** Records to process follows **
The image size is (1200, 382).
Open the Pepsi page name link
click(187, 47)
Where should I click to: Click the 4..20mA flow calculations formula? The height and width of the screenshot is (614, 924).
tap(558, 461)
** End of Records to process **
**What is required:**
Please reproduce each record precisely as written.

**Solved problem:**
The image size is (1200, 382).
Open the Pepsi page name link
click(187, 47)
Where should I click to: Click the 4..20mA flow calculations formula? The height and width of the screenshot is (614, 924).
tap(558, 461)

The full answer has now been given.